Firms in the new EU member states of Eastern Europe are more productive than those in other transition economies, but with a diminishing advantage. The least productive firms benefit the most from membership, although the situation is reversed in the case of foreign-owned firms. Foreign direct investment fails to promote knowledge and technology spillovers beyond the receiving firms.
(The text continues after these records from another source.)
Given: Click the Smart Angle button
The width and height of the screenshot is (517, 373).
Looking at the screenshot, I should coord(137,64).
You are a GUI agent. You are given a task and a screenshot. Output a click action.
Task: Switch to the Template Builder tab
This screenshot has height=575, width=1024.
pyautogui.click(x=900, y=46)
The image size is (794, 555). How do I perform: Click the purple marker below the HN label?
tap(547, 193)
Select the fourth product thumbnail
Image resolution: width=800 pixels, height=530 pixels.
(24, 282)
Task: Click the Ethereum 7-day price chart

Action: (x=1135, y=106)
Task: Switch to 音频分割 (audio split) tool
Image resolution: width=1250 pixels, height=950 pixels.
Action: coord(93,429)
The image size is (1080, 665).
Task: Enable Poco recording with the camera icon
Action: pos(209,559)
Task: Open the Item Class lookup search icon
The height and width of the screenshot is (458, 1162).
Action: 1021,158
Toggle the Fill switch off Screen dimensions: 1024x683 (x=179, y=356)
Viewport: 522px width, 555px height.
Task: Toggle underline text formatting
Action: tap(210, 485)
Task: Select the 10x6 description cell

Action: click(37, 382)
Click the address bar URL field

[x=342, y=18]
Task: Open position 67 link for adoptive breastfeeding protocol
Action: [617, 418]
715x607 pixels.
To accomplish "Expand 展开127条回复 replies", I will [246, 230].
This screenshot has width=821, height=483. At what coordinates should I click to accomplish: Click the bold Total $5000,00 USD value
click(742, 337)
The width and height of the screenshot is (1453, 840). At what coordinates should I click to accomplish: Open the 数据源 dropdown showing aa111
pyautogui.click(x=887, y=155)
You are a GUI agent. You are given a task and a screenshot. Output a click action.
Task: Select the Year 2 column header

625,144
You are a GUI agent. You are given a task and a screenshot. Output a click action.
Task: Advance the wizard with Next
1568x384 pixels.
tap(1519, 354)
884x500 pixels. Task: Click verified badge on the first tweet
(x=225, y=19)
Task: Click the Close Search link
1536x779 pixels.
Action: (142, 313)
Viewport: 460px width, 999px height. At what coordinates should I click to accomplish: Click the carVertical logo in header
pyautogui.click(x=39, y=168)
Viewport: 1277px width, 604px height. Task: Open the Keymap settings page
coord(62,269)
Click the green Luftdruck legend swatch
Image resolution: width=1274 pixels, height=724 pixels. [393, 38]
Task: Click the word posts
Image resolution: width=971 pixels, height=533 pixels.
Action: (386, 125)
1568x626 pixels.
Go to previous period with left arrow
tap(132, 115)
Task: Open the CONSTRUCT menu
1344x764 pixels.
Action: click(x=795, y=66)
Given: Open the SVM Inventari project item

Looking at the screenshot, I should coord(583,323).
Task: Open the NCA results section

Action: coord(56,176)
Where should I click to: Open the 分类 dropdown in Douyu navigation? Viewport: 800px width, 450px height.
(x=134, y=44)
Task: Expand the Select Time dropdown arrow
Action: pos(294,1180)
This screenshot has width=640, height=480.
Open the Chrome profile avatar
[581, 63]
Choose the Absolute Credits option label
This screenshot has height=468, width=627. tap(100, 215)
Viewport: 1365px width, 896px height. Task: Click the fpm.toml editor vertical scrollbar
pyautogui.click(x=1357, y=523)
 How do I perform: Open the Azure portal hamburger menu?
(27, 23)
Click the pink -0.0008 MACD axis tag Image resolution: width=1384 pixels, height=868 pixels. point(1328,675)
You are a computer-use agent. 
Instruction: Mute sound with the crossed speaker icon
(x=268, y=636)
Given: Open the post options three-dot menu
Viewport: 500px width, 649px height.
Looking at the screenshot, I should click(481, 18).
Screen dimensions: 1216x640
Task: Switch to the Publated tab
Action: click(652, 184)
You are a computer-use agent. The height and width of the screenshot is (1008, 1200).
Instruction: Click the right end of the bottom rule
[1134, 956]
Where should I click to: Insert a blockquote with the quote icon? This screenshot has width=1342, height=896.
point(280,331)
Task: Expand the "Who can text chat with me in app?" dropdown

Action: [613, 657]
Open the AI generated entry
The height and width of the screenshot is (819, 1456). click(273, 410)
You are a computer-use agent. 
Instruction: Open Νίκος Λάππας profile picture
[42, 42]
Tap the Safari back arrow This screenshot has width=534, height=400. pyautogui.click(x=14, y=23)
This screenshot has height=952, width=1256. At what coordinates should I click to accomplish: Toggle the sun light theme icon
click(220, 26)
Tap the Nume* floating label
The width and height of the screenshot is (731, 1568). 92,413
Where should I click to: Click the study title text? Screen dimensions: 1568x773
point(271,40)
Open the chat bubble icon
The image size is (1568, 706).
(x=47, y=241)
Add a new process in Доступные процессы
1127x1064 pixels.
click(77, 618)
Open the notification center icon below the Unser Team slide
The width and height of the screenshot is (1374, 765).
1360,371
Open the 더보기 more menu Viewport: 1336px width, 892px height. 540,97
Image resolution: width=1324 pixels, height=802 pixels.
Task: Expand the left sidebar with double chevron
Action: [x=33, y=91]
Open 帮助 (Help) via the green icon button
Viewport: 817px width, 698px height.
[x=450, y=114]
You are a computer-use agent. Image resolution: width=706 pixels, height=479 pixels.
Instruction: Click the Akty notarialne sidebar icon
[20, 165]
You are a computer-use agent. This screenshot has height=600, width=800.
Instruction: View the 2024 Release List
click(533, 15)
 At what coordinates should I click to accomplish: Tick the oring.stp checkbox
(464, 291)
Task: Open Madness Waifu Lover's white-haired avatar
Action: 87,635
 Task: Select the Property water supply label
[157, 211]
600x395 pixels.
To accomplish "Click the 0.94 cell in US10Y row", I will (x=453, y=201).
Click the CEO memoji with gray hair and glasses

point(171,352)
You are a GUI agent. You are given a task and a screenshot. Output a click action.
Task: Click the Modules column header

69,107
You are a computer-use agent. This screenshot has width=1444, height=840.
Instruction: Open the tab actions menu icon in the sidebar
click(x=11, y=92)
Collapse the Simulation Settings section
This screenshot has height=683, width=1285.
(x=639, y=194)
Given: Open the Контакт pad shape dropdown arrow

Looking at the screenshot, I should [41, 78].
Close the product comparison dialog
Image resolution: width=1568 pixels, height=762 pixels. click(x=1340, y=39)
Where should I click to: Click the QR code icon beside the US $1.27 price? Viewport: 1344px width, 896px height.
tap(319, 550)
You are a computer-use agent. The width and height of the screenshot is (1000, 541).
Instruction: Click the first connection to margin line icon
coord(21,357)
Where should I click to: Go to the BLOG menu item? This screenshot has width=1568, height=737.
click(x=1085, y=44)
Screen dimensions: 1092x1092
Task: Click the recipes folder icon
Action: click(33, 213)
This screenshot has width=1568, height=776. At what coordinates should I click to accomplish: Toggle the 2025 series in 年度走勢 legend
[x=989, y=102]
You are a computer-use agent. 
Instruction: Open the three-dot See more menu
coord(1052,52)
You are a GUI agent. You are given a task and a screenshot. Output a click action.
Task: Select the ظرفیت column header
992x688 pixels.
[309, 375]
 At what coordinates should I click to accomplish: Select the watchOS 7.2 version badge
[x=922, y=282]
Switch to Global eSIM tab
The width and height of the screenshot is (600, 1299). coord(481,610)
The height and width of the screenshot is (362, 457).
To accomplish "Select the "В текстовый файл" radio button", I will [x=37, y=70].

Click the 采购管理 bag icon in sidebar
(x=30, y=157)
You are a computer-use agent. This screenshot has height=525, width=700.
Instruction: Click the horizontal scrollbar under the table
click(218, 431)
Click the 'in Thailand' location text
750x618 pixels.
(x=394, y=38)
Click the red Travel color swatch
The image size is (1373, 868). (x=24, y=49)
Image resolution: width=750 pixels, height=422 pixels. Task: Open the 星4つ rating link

The dominance of multinational enterprises in the new EU member states enhances the threat of corporate state capture and asymmetric infrastructure development, whilst access to finance remains a constricting issue for all firms.
EU membership promotes labor productivity as a result of improving institutions and in response to increased competition from foreign imports.
Acceptance into the EU is conditional on the implementation of institutional reform, which is one of the key drivers of productivity.
Increased foreign direct investment after EU accession led to productivity improvements resulting from improved management techniques and technology.
Access to finance, which is a key productivity driver, improved for firms in receipt of loans in new EU member states.
Competition from foreign imports disadvantages domestic firms in new member states, but the survivors successfully improve productivity.
Institutional change increases the risk of state capture by corporate or political factions, potentially disadvantaging domestic firms.
The increased presence of foreign firms in new member states does not always lead to knowledge and productivity spillovers.
Foreign inputs into manufactures reduces the value added in domestic production and therefore national GDP, reducing the opportunity for profit.
Sophisticated credit scoring by foreign banks can reduce access to finance.